Imports fell 25 percent between January and August compared with a year earlier. Amaral declined to estimate fuel demand for the rest of the year.
This year Luciano Libório, head of refining and supply for Sindicom, a fuels distributors’ group that accounts for about 80 percent of Brazil’s fuels market, expects diesel demand to fall 3 percent this year.
If that happens, it will be the first annual decline since 2009.
Gasoline demand fell 13 percent and diesel demand fell 6.9 percent in August compared with a year earlier, Sindicom said Thursday.
In addition to Brazil’s economy, expected to shrink by more than 2.5 percent this year, the August plunge in diesel imports was also driven by the decline in the value of Brazil’s currency, the real, against the U.S. dollar.
A weaker real has undermined most of the gains Brazil received from lower world oil prices and has made every dollar of imports cost more in local currency terms.
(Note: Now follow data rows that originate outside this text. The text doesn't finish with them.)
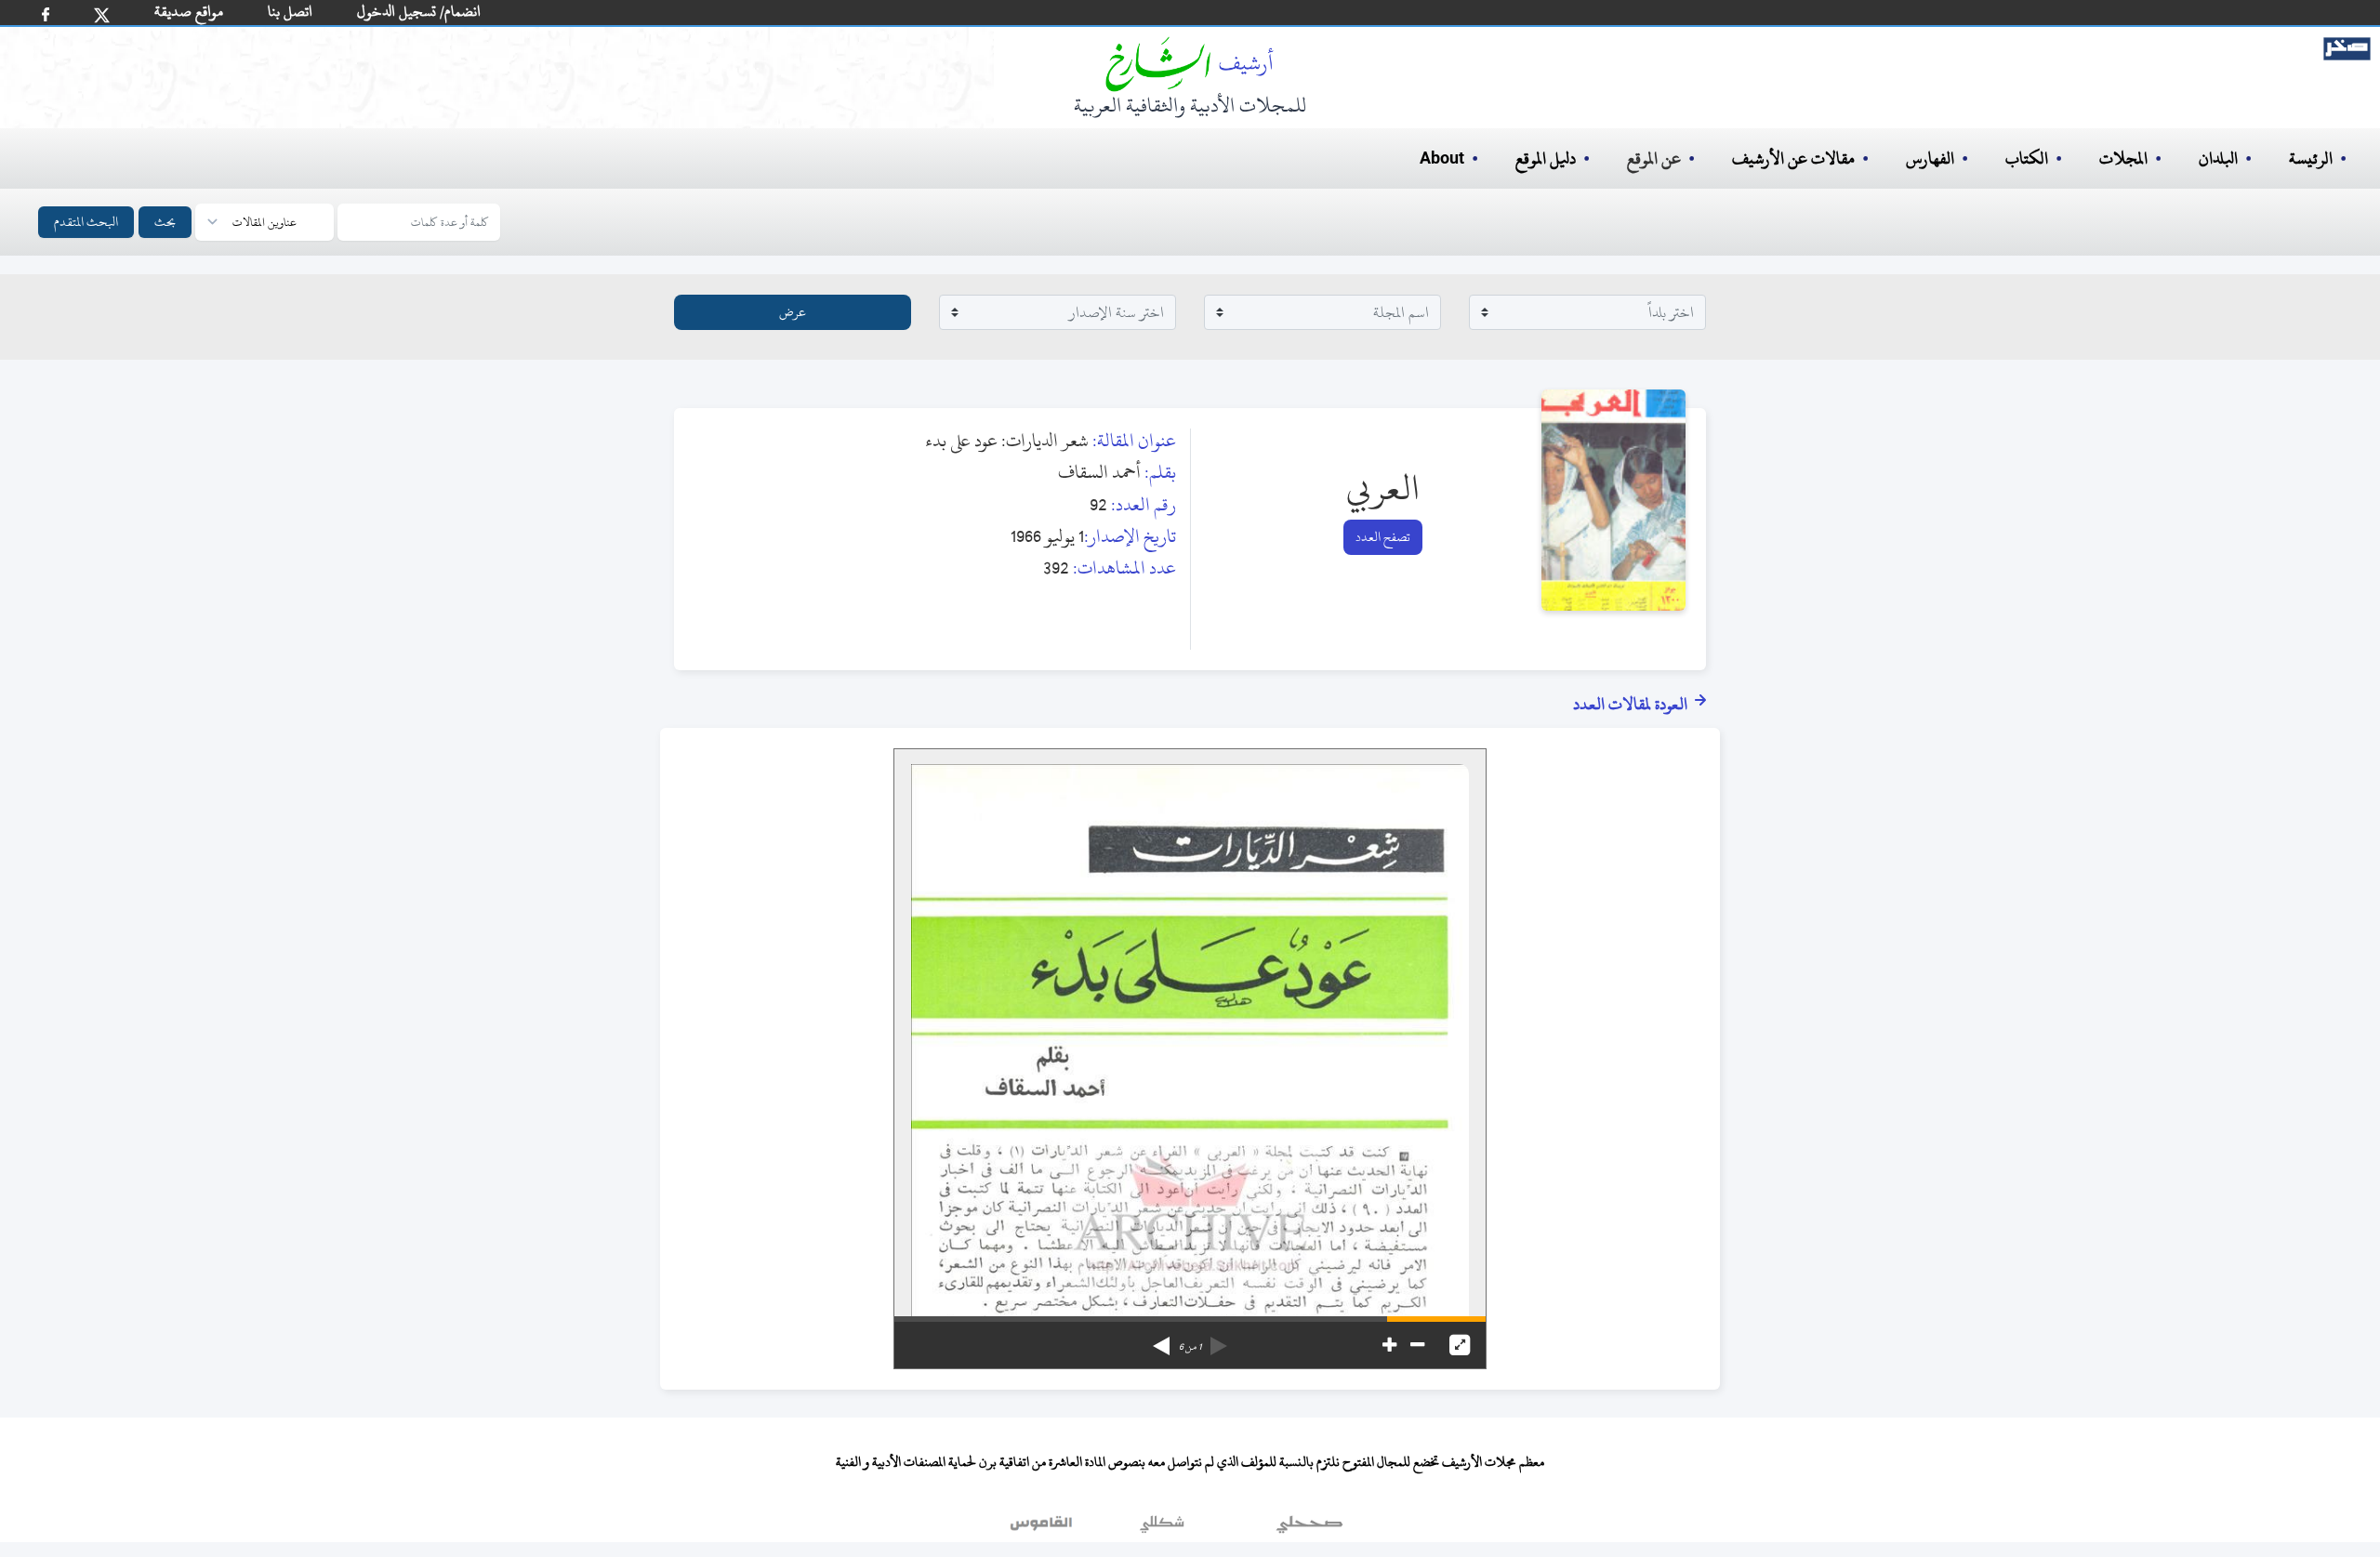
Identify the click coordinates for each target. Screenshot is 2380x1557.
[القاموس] (1043, 1528)
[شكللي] (1162, 1528)
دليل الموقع (1545, 158)
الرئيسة (2311, 158)
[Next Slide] (1161, 1339)
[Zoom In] (1389, 1345)
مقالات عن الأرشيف (1793, 158)
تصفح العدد (1382, 536)
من (1190, 1347)
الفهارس (1930, 158)
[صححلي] (1309, 1528)
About (1442, 159)
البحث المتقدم (86, 221)
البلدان (2218, 158)
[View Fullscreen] (1460, 1345)
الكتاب (2026, 158)
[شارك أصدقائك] (45, 14)
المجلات (2123, 158)
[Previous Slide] (1218, 1339)
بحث (165, 221)
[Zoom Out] (1417, 1345)
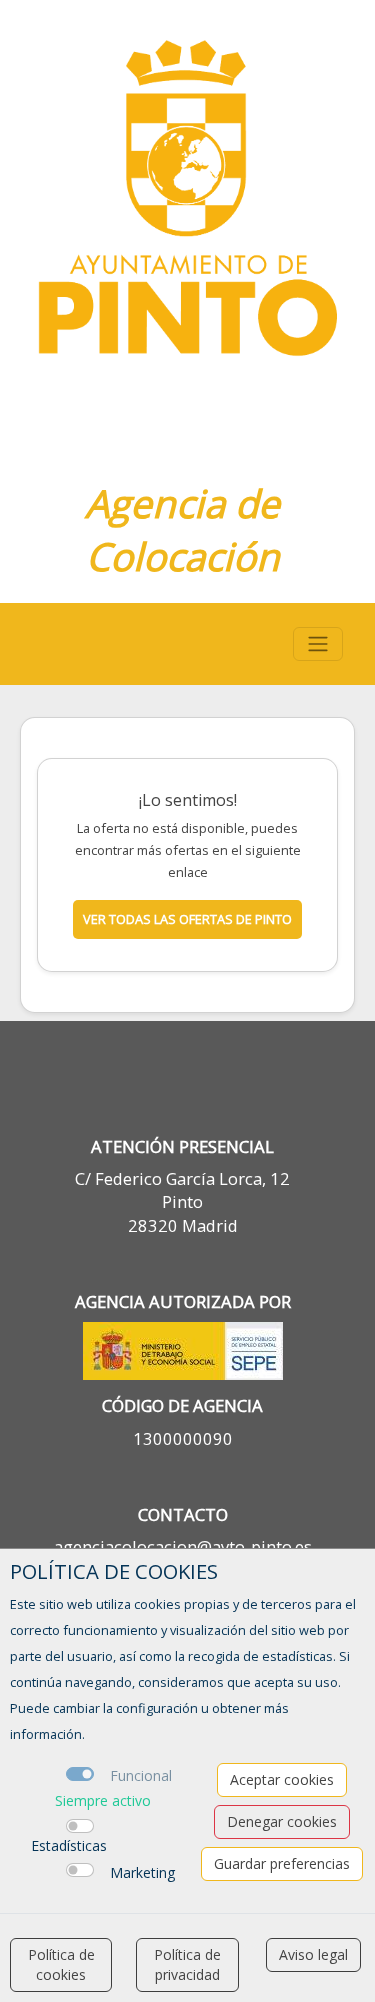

“Imports were stronger in the beginning of the year and the end of last year as a result of falling prices,” ANP’s Amaral said. “Now with oil cheap and the price of diesel more attractive abroad you have a dollar that is strong and this has caused the price difference to disappear.”
Lower world fuel prices have eased pressure on Petrobras, which lost about 50 billion reais in recent years subsidizing imports after the federal government, trying to control inflation, refused to let the company raise domestic prices in line with international levels.